Selain fashion show, lorong-lorong di sayap auditorium utama diramaikan dengan stan-stan penjualan, utamanya busana dari aneka butik, juga alat kebersihan-kecantikan, maupun produk kuliner dan perbankan.

Pada hari kedua, 10 desainer mengadakan konpers dan berlanjut untuk memeragakan kreasi busananya di  panggung dan runaway yang dirancang bagai savanna.

Nina Nugroho mengetengahkan Women in Power, yang memadukan aneka kain ke dalam busana kerja dan profesional, sebagaimana konsentrasi lini produk Nina. Ia ingin memperlihatkan bahwa keindahan busana muslimah yang membesut tubuh para perempuan profesional adalah bagian dari kekuatannya, yang berfungsi sebagai ibu, istri, maupun pekerja.

Desainer asal Solo, Tuty Adib, mempersembahkan Luxme (baca Laksmi). Dari pola baca di sebalik tema ini, Laksmi tampak bagaikan nama favorit, yang memilih busana long and short outer dalam pola batik bermotif flora, yang dilukis eyang Dwi Idah dari batik Dwi Hadi.

Elok re Napio, desainer Jawa Timur yang keluaran dominannya berupa kebaya, kali ini menawarkan busana kebaya berbahan lace, tile, batik, dan aksesori kelat (hiasan lengan dari emas para bangsawan Jawa kuno) Majapahit. Elok ingin membangkitkan “Gayatri Rajapatni”, perempuan bangsawan utama Majapahit, hulu dari Ratu Tribhuwana Tunggadewi maupun cucunya yang menjadi raja besar Hayam Wuruk.
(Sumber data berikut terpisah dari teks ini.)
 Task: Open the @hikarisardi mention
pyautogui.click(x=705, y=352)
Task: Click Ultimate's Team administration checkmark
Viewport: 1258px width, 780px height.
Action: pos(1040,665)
Lia Afif menghadirkan “Pearle Naturale”. Lia mengeksplorasi keindahan songket dari Pulau Lombok, NTB, dengan menggandeng Bhayangkari Lombok.
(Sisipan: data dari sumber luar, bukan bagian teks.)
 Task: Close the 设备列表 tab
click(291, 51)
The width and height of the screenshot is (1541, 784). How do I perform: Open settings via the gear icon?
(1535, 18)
Lia Soraya mengusung tema “Quallamontan Percha”. Kata yang berasal dari Sanskrit yang berarti Kalimantan-Sumatra ini hendak dituangkannya dalam motif pucuk rebung. Motif yang diartikan sama, yakni agar manusia berlaku baik dan berguna bagi sesama. Lia memadukan serat alam dengan bahan modern dengan busana muslimahnya.
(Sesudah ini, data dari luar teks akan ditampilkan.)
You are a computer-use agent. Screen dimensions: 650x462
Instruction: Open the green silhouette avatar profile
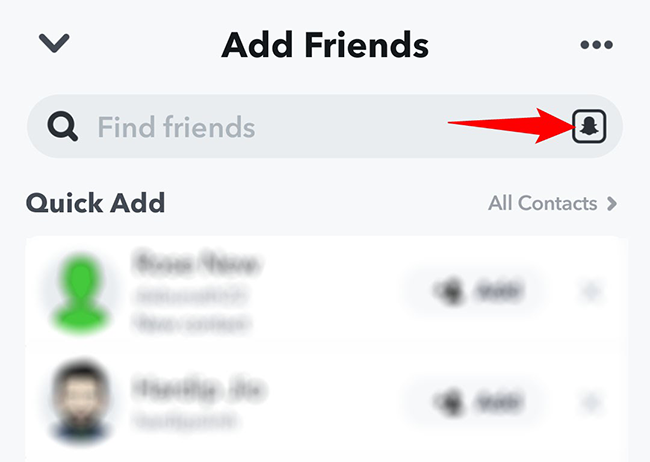80,292
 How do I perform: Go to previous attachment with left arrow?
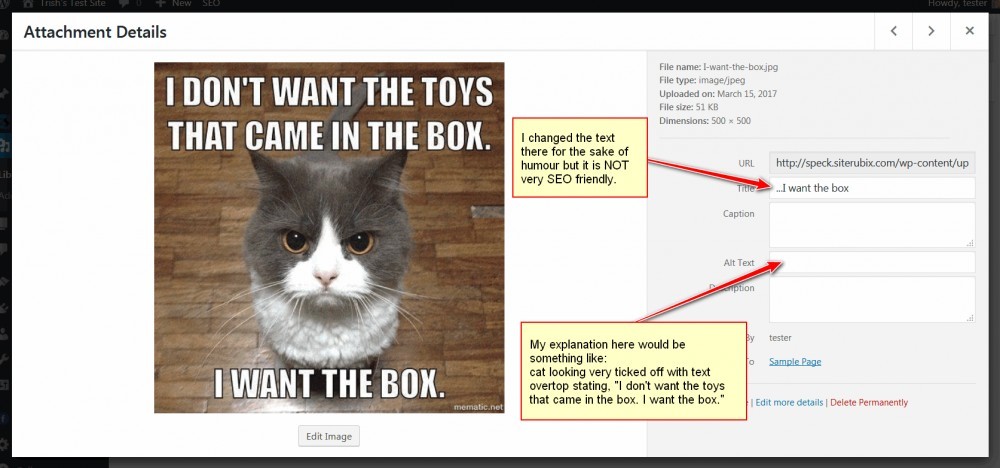893,31
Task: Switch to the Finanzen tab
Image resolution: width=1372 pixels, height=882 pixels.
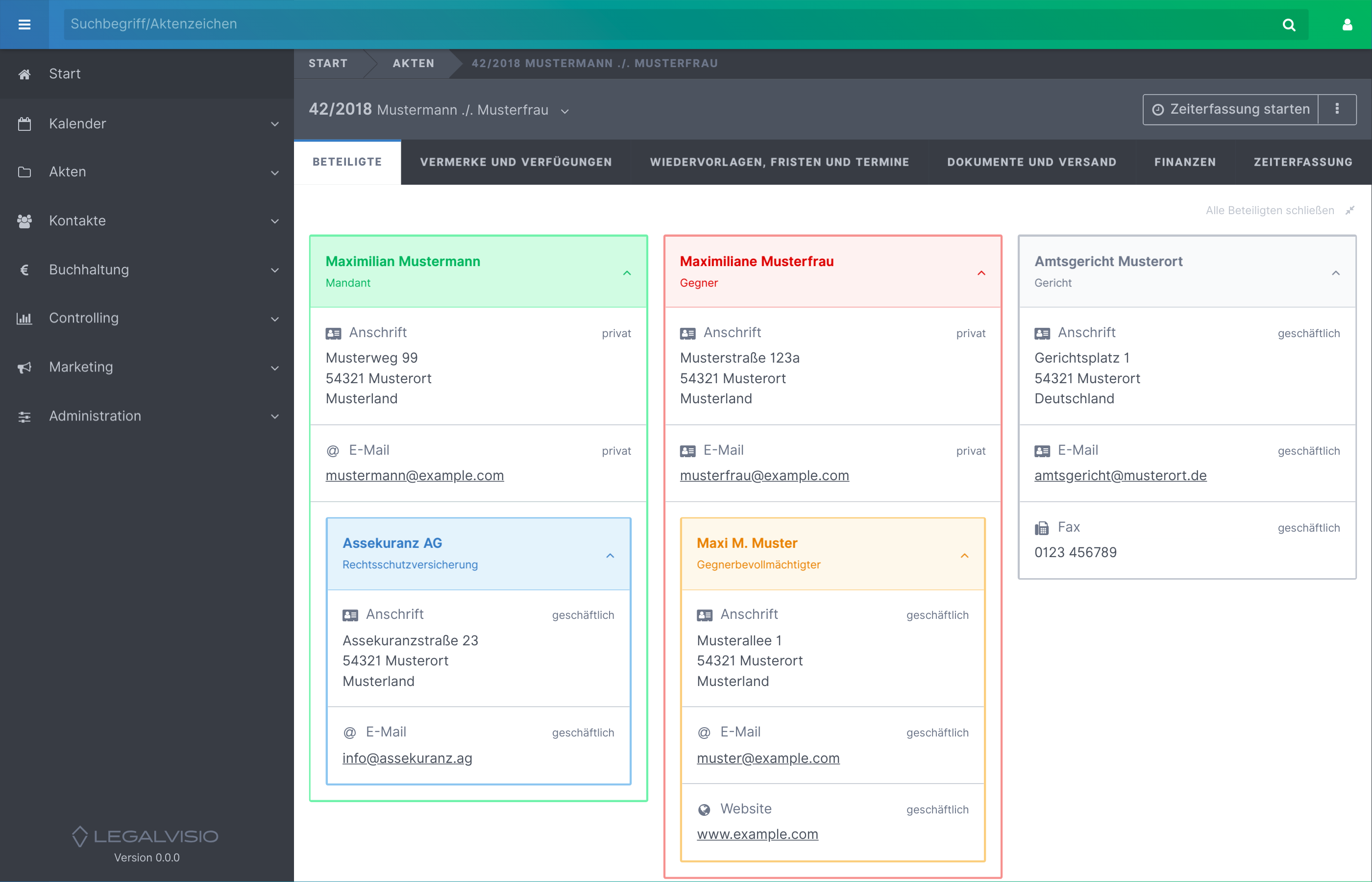Action: [x=1185, y=162]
Gita Orlin, desainer asal Surabaya, menyodorkan “Shizen Bi”, atau kecantikan alam (dalam bahasa Jepang). Ia menampilkan busana muslim dan gaun pengantin lewat warna-warni hitam, peach dan gold dengan paduan kain sifon sutra, organda, sutra serta aneka pernik komplementer.

Beberapa penampil kreasi busana lainnya adalah Novita Sari dengan tema cahaya, sehingga busananya dominan putih; Riris Ghofir dengan tema “Autumn Foliage”,musim gugur yang ceria, dan Sugeng Waskita yang menjelajahi motif batik abstrak seperti biasanya.

Para desainer ini coba menyesuaikan dengan tema Harmoni Bumi. Dalam bentuk panggung dan runaway serupa savana, mereka mengetengahkan bahan, pewarna, maupun optimalisasinya demi kelangsungan lingkungan hidup yang lebih baik.